___ TEXTABSCHNITT

Ein Aufweichen der CO2-Flottengrenzwerte für Pkw und eine fehlgeleitete Industriepolitik könnten zum Verlust von 1 Million Arbeitsplätzen in der europäischen Autoindustrie führen und zwei Drittel der geplanten Batterie-Investitionen gefährden. Andererseits könnte Europas Autoindustrie wieder bis zu 16,8 Millionen Fahrzeuge pro Jahr produzieren – das entspricht dem Höchststand nach der Finanzkrise 2008. Dafür müsse die EU allerdings an ihrem Ziel für emissionsfreie Neuwagen ab 2035 festhalten und ihre Industrie- sowie Nachfragepolitik verbessern. Zu diesem Ergebnis kommt eine neue Studie von Transport & Environment (T&E). Sie zeigt auch, dass die Zahl der Jobs in der automobilen Wertschöpfungskette auf dem heutigen Niveau gehalten werden könne.
Die Studie modelliert die positiven Auswirkungen der EU-Flottengrenzwerte sowie der Umsetzung neuer industriepolitischer Maßnahmen zur Förderung der heimischen E-Auto-Produktion, sowie Elektrifizierungsziele für Unternehmensflotten und Unterstützung für in der EU hergestellte Autos und Batterien. In diesem Szenario würde der Beitrag der automobilen Wertschöpfungskette zur europäischen Wirtschaft bis 2035 im Vergleich zu heute um 11 Prozent steigen.
Batterien und Ladeinfrastruktur
Der Studie zufolge könnten Arbeitsplatzverluste in der Fahrzeugproduktion durch die Schaffung von mehr als 100.000 neuen Arbeitsplätzen in der Batteriefertigung bis 2030 sowie 120.000 im Bereich der Ladeinfrastruktur bis 2035 ausgeglichen werden. Wenn die EU an den Flottengrenzwerten festhält und unterstützende industriepolitische Maßnahmen umsetzt, könnten hier bis 2030 bis zu 900 GWh Batterien pro Jahr produziert werden (derzeit: 187 GWh). Die Wirtschaftsleistung der Ladeinfrastruktur-Branche könnte sich bis 2035 nahezu verfünffachen und 79 Milliarden Euro erreichen.
Ein Aufweichen der CO2-Flottengrenzwerte und das Ausbleiben umfassender industriepolitischer Maßnahmen hingegen könnten laut der Studie dazu führen, dass die wirtschaftliche Leistung der europäischen automobilen Wertschöpfungskette bis 2035 um 90 Milliarden Euro zurückgeht. Im Vergleich zu heute könnte es zu einem Verlust von bis zu 1 Million Arbeitsplätzen kommen. Bis zu zwei Drittel der geplanten Batterieinvestitionen in der EU könnten ebenfalls verloren gehen, während der Ladeinfrastrukturbranche in den nächsten zehn Jahren potenzielle Einnahmen in Höhe von 120 Milliarden Euro entgingen.

______
___ DATENAUSZUG

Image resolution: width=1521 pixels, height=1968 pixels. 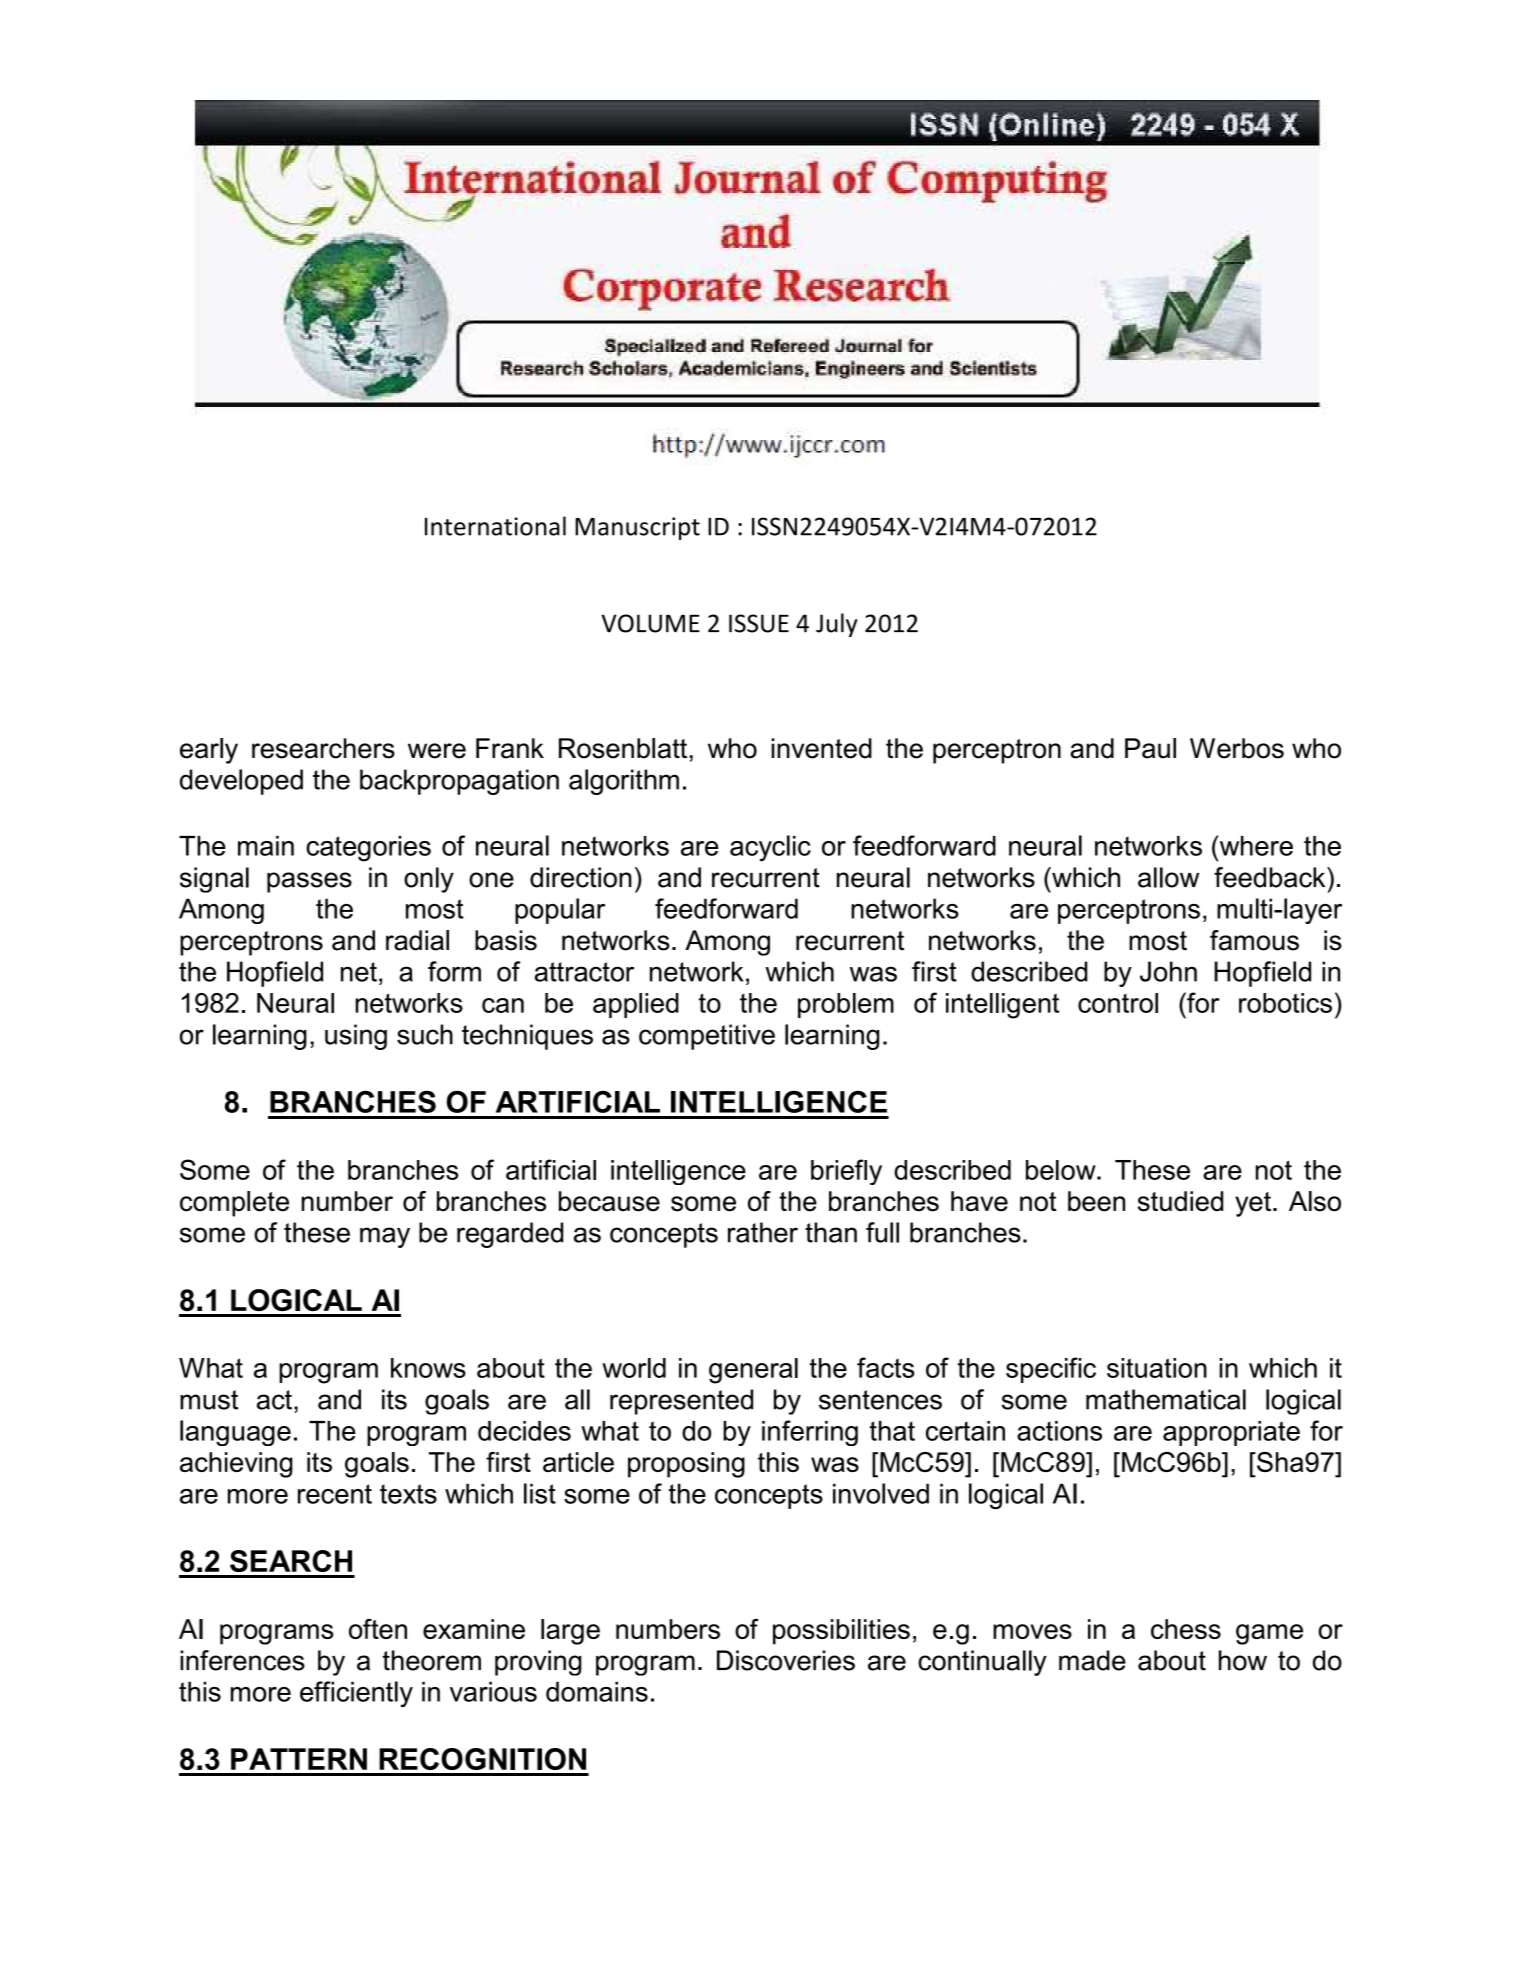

______

ANFRAGE: Gib bitte aus dem Textabschnitt über die CO2-Flottengrenzwerte alles von „Batterien und Ladeinfrastruktur“ bis hinunter zu „Milliarden Euro erreichen.“ wörtlich wieder.

ERGEBNIS DER ÜBUNG:
Batterien und Ladeinfrastruktur
Der Studie zufolge könnten Arbeitsplatzverluste in der Fahrzeugproduktion durch die Schaffung von mehr als 100.000 neuen Arbeitsplätzen in der Batteriefertigung bis 2030 sowie 120.000 im Bereich der Ladeinfrastruktur bis 2035 ausgeglichen werden. Wenn die EU an den Flottengrenzwerten festhält und unterstützende industriepolitische Maßnahmen umsetzt, könnten hier bis 2030 bis zu 900 GWh Batterien pro Jahr produziert werden (derzeit: 187 GWh). Die Wirtschaftsleistung der Ladeinfrastruktur-Branche könnte sich bis 2035 nahezu verfünffachen und 79 Milliarden Euro erreichen.